I'm currently dealing with a set of similar DataFrames having a double Header.
They have the following structure:
age height weight shoe_size
RHS height weight shoe_size
0 8.0 6.0 2.0 1.0
1 8.0 NaN 2.0 1.0
2 6.0 1.0 4.0 NaN
3 5.0 1.0 NaN 0.0
4 5.0 NaN 1.0 NaN
5 3.0 0.0 1.0 0.0
height weight shoe_size age
RHS weight shoe_size age
0 1.0 1.0 NaN NaN
1 1.0 2.0 0.0 2.0
2 1.0 NaN 0.0 5.0
3 1.0 2.0 0.0 NaN
4 0.0 1.0 0.0 3.0
Actually the main differences are the sorting of the first Header row, which could be made the same for all of them, and the position of the RHS header column in the second Header row. I'm currently wondering if there is an easy way of saving/reading all these DataFrames into/from a single CSV file instead of having a different CSV file for each of them.

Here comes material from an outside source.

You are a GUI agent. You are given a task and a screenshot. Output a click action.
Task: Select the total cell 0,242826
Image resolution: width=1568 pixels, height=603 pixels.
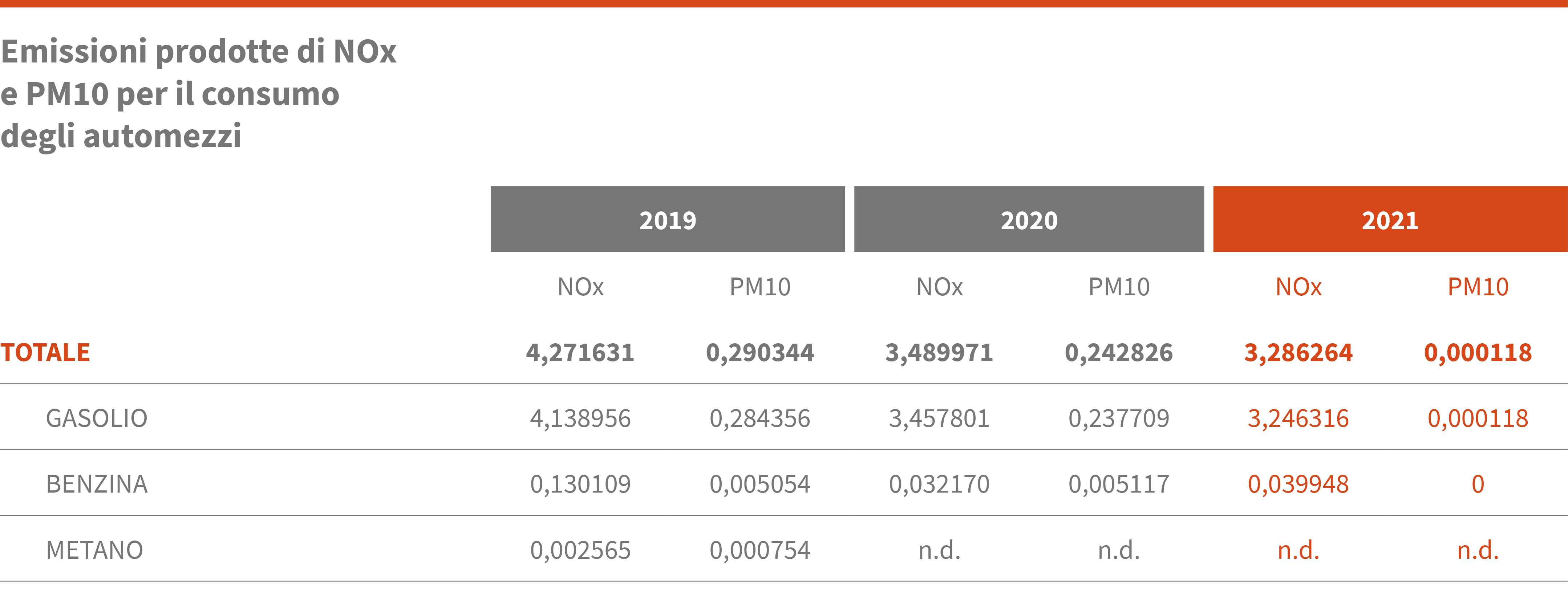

Unfortunately, there isn't any reasonable way to store multiple dataframes in a single CSV such that retrieving each one would not be excessively cumbersome, but you can use pd.ExcelWriter and save to separate sheets in a single .xlsx file:
import pandas as pd
writer = pd.ExcelWriter('file.xlsx')
for i, df in enumerate(df_list):
df.to_excel(writer,'sheet{}'.format(i))
writer.save()
Taking back your example (with random numbers instead of your values) :
import pandas as pd
import numpy as np
h1 = [['age', 'height', 'weight', 'shoe_size'],['RHS','height','weight','shoe_size']]
df1 = pd.DataFrame(np.random.randn(3, 4), columns=h1)
h2 = [['height', 'weight', 'shoe_size','age'],['RHS','weight','shoe_size','age']]
df2 = pd.DataFrame(np.random.randn(3, 4), columns=h2)
First, reorder your columns (How to change the order of DataFrame columns?) :
df3 = df2[h1[0]]
Then, concatenate the two dataframes (Merge, join, and concatenate) :
df4 = pd.concat([df1,df3])
I don't know how you want to deal with the second row of your header (for now, it's just using two sub-columns, which is not very elegant). If, to your point of view, this row is meaningless, just reset your header like you want before to concatenate :
df1.columns=h1[0]
df3.columns=h1[0]
df5 = pd.concat([df1,df3])
Finally, save it under CSV format (pandas.DataFrame.to_csv) :
df4.to_csv('file_name.csv',sep=',')